Growing urban population in India is a serious problem that necessitates a unique design approach, according to noted expert on urban affairs and a professor of architecture at McGill University Prof Vikram C. Bhatt.
Drawing from his first-hand research, Bhatt advocated for a more innovative, cost-effective design strategy at a lecture, sponsored by the South Asia Institute and India GSD, at the Center for Government and International Studies in New Delhi on November 10, 2014. He focused on concerns about urban design, and suggested that certain aspects of the design of slums can be more efficient than planned housing.
“Governments must understand [that] the broad urban landscape of India has turned into slums,” he said. “An urban landscape is a mix of various strands.”
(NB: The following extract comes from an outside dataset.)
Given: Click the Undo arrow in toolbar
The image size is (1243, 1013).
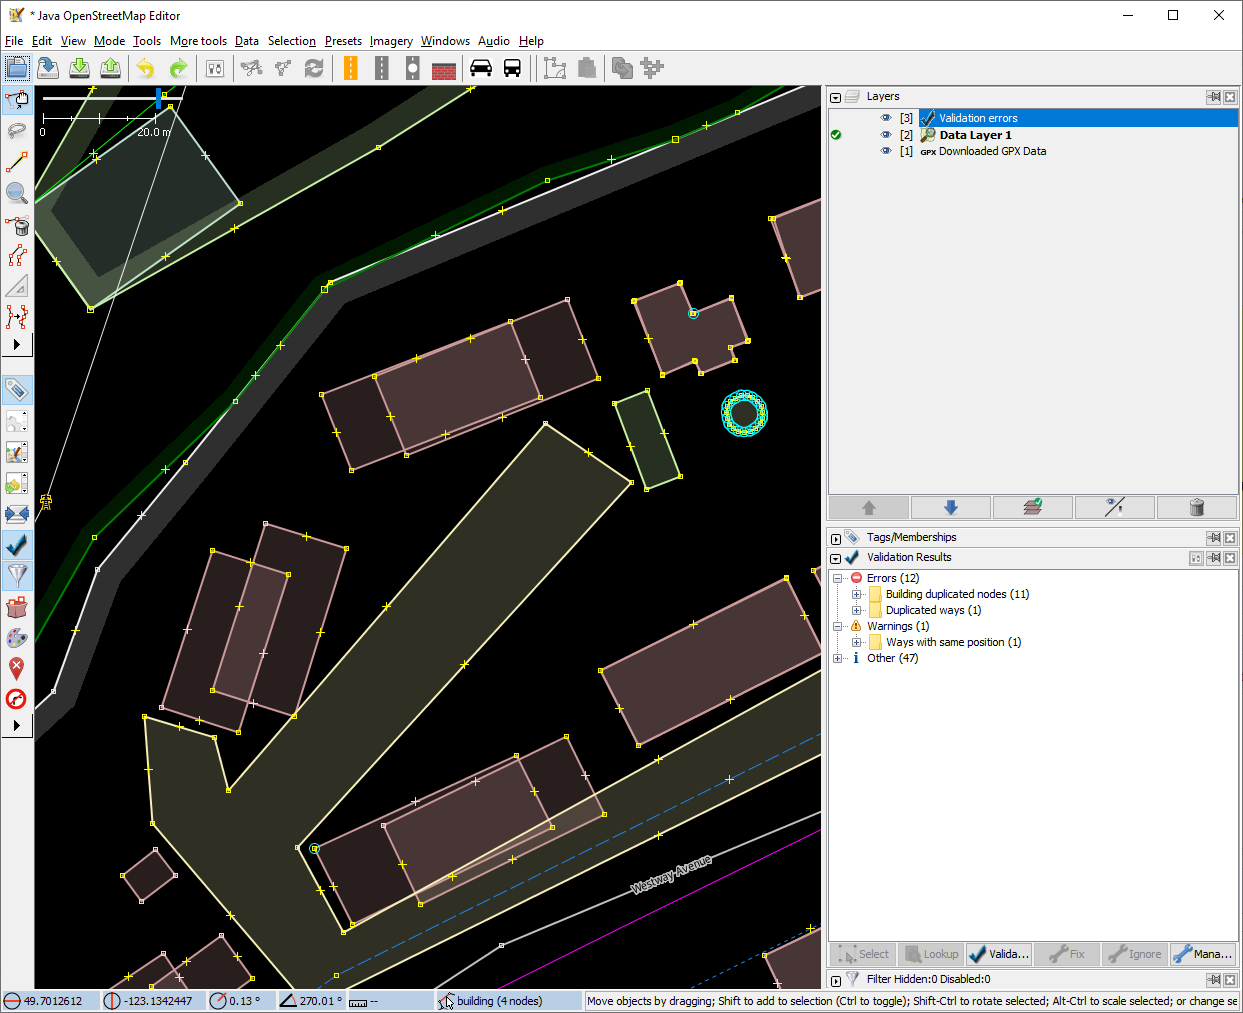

Bhatt argued that the traditional approach to low-income housing projects is too theoretical and overlooks the basic question of how inhabitants actually use space. In offering an alternative solution, Bhatt introduced the concept of a “jugaad” city. The term refers to innovative design hacks that solve technical problems with limited resources.
In the 1980s, Bhatt studied informal settlements around India, comparing the use of space in slums and planned cities. Assessing landscapes, house extensions, workplaces, and commercial areas revealed the weaknesses of traditional urban planning.
Bhatt noticed, for instance, that the slum communities often planted trees. “A coconut tree which gives you 25 coconuts in a 30-day cycle…[is] a great contribution to someone who is earning a dollar a day.”
He also analyzed the use of stoops and porches as literal extensions of the house. Like with trees, most low-income housing developments fail to incorporate porches or stoops, with some considering them unnecessary luxuries.
In slums, these extensions “host a whole variety of domestic activities: washing, sleeping, [and] storing domestic materials,” Bhatt said.
Bhatt stressed that using “jugaad” strategies would make future urban development more cost- effective.
With India’s population at more than 1.2 billion people and its urban slums growing every year, he said his research is more relevant than ever before. “Professionally, politically, from the business point of view, the opportunity is very much there…to arrive at a more positive solution,” Bhatt said.